Pepe Deluxé
People have been asking James Spectrum (AKA Pepe Deluxé’s Finnish mainstay Jari Salo) why the band’s fourth album, Queen of the Wave, has taken so long to appear.
The recently restored Stalacpipe Organ is the world’s largest musical instrument. Built in 1956 in an underground cavern in Luray, Virginia by mathematician and electronic scientist Leland W. Sprinkle, the Organ involves keyboards that trigger rubber-tipped mallets. These strike stalactites to create music throughout a vast cave system. Jari’s New York-based Swedish Pepe partner Paul Malmström arrived in the cavern dressed in a white tuxedo and bow-tie (naturally) to lay down the lovely instrumental “In The Cave”. The song marks the first recorded composition using the organ.
“It’s like a playing a mountain,” says Jari.
The Stalacpipe Organ was the last part of the epic, wonderful jigsaw that is Queen of the Wave. This new album sums up why Pepe Deluxé are such a deliciously unique proposition. For starters, it’s thematically based around the mystical 19th Century novel A Dweller On Two Planets, a book supposedly channelled by its American author, Frederick S Oliver, from a cosmic entity called Phylos the Thibetan. The book concerns itself with Atlantis, Venus, sci-fi futurism and reincarnation.
It’s also folk music. Kind of. “I’ve always loved acid folk from the late ‘60s, when the British hippies started singing it,” says Jari, “but, being Pepe, you have to bring the big drums in at some point.” And as for the easy listening aspect, “Paul is a good looking Swedish guy with a penthouse in lower Manhattan – of course he’s going to write things inspired by exotica, space age pop, and bachelor pad music – then I add Finnish nastiness and attitude.”
Paul Malmström is now a full-time member of Pepe, but Jari remains its original beating heart. The son of an inventor, Jari founded the group in the mid-‘90s. Pepe bloomed from underground hip-hop into bouncing big-beat pop. “Before You Leave,” their first single on Catskills Records, became a hit after Levi Jeans used it in a commercial — and earned a Cannes Gold Lion (Best Ad Music award). The award winning albums Super Sound, Beatitude and Spare Time Machine showcased a transition from sample-made music made to recordings that sounded like samples, with an increasing dosage of uproarious ‘60s psychedelia. And they never lost the party vibe. Not once.

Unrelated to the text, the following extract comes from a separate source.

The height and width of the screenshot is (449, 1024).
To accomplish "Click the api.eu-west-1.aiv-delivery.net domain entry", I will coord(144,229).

The new album continues Jari’s exploration into old and bizarre technologies, including an Edwardian amplifier (originally intended for early telephones), an 1890s invention wire recorder, a hidden “thunder” effect on a baroque pipe organ, and even a “Psychical Predictor”: an electric apparatus designed for contacting “the other side.” (You’ll have to listen to the album to hear if it worked.)
“I’m more and more interested in the Victorian elements,” Jari admits, and their “incredible mixture of science and superstition.” To bring this vision to life, the Pepe duo collaborated with a host of musicians such as Samuli Kosminen of Múm, master metal drummer Kai Hahto, ArcAttack and their lethal Tesla coil synthesizer (Google it!) and the Czech Film Orchestra, as well as a panoply of vocalists from every conceivable background: vocal group Club For Five, opera singer Kirsi Thum, Moomins actress Sara Welling, Australian rocker Boi Crompton, and Bostonian Chris Cote, whose main band, The Upper Crust, perform dressed as 18th Century aristocratic fops. And why shouldn’t they?
Queen of the Wave is Pepe’s next big stride forward. Jari Salo and Paul Malmström’s creation is unlike anything else around, yet avoids the usual tropes of avant-garde or eclectic. Queen of the Wave is above all else approachable, like sunshine pop shining in from a parallel dimension, lit bright with fabulous ideas, startling production and, most importantly, songs that pop.